Retype the lines below word for word, leaving out the pictures.

--- begin Entries supplied ---

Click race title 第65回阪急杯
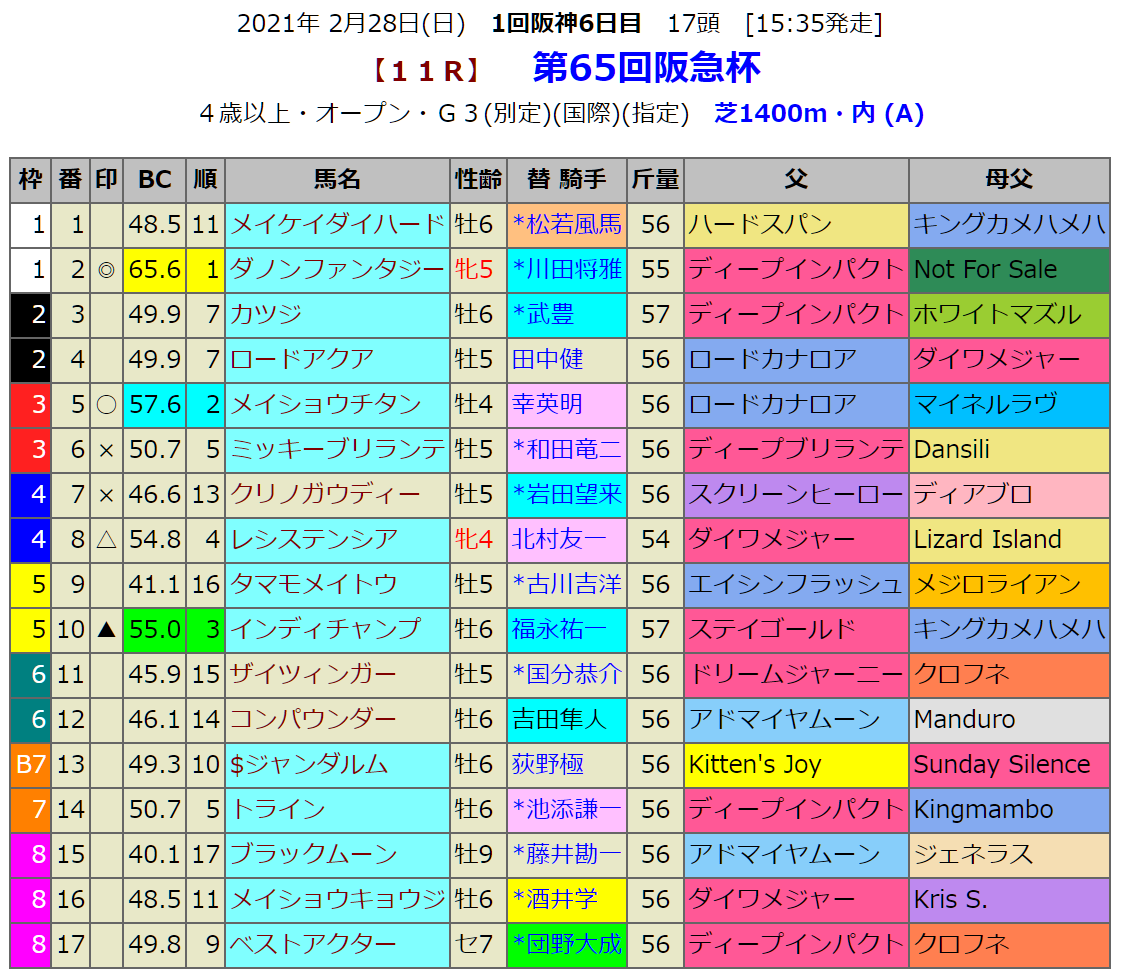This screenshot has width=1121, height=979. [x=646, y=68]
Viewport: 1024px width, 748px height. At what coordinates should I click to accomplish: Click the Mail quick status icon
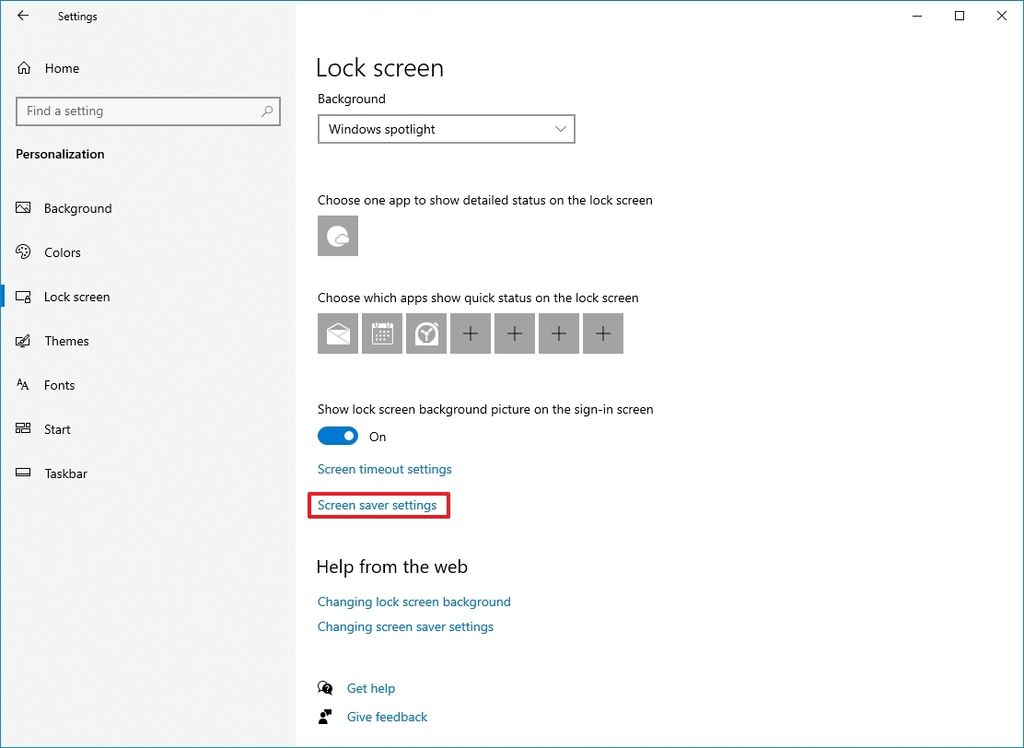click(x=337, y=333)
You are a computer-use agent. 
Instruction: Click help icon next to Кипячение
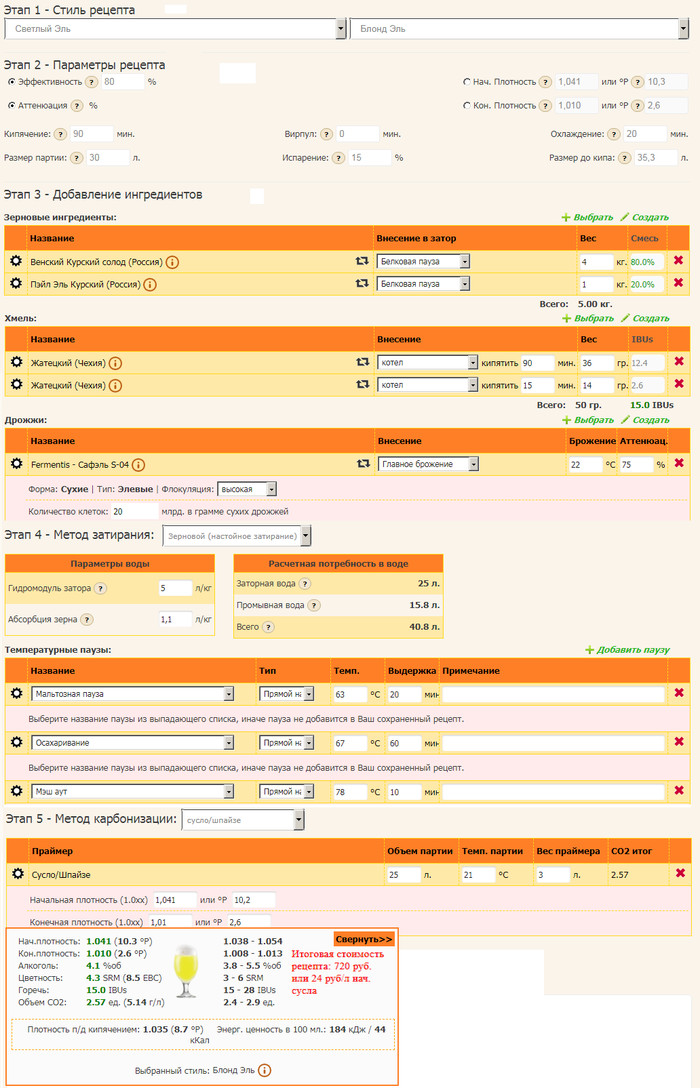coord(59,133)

--- end Entries supplied ---

[Exercise answer]
Click race title 第65回阪急杯
This screenshot has width=1121, height=979. [x=646, y=68]
Viewport: 1024px width, 748px height. At what coordinates should I click to accomplish: Click the Mail quick status icon
click(x=337, y=333)
You are a computer-use agent. 
Instruction: Click help icon next to Кипячение
coord(59,133)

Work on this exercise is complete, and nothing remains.